Derived quintessentially from original woodblock prints commissioned by the Kangxi Emperor in 1696, after a painted album by the court painter Jiao Bingzhen (1689-1726), the present albums preserved the original format with a preface and poems composed by the Kangxi Emperor in the manner of his writing. The Qianlong Emperor, propagating himself as a glorious descendant in line to the generations of enlightened rulers, was determined to create a version paying homage to his predecessors. In 1739, he commissioned court painters to make copies of the Kangxi album, and composed his own poetic verses in addition to his grandfather and father’s contributions, which are included on the pages adjacent to the illustrations and enclosed within characteristic borders of red dragons on the present album.
Stylistically, the architectonic treatment of the scenes on the present albums demonstrates a continued interest in Western linear perspective, pioneered by the Kangxi Emperor and further galvanised during the Qianlong period.

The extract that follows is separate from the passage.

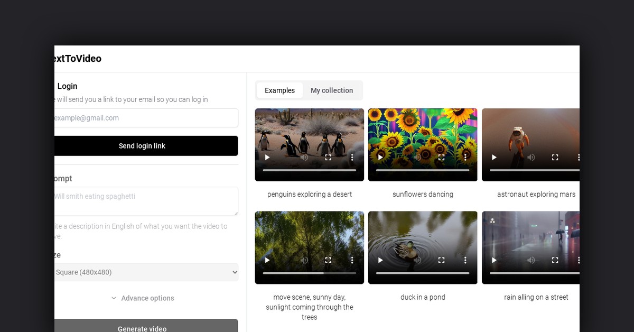
Task: Switch to the My collection tab
Action: pyautogui.click(x=332, y=90)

Realistic depiction of facial expressions, more accurate interpretation of the human anatomy and the use of Western three-dimensional modelling are also characteristic of 18th-century pictorial aesthetics.
A number of painted and woodblock-printed albums of various editions is preserved amongst worldwide museum and private collections. A Qianlong album of Imperially Commissioned Illustrations of Tilling and Weaving with Poems, comprises imperial poems by all three Emperors, is recorded amongst the collections of the Dalian Library in Liaoning. Compare also a book of woodblock prints of the 1696 Kangxi edition, with added colours by brush, in the British Museum, London (inv. no. 1949,0709,0.1). Two pages of which are illustrated in Jessica Rawson, Chinese Jade: from the Neolithic to the Qing, British Museum, London, 1995, pp. 407 and 409, figs 1 and 2. Another 1696 edition of the book but without added colours by hand, and an album painted on silk depicting the same scenes, featuring Prince Yinchen (the later Yongzheng Emperor) as the main farmer, are preserved in the Palace Museum, Beijing. The latter is illustrated in The Complete Collection of Treasures of the Palace Museum. Paintings by the Court Artists of the Qing Court, Hong Kong, 1996, pp. 74-90.
The Qianlong Emperor’s ultimate infatuation with these agrarian imageries and their conceptual meaning is marked by his large-scale project in 1769 of commissioning forty-eight stone slabs carved with scenes from the Gengzhi tu, prompted by his discovery of the Yuan-dynasty album painted by Cheng Qi (1279-1368) which closely followed Lou’s originals. The steles were then erected in the Yuanmingyuan, many of which are now destroyed, but two scrolls depicting ink rubbings of the scenes are known. Extant ceramic and jade versions of the Gengzhi tu produced in the Qianlong period are also preserved; see a porcelain version of this book, illustrated in Kangxi, Yongzheng, Qianlong: Qing Porcelain from the Palace Museum Collection, Hong Kong, 1989, p. 418, pl. 100.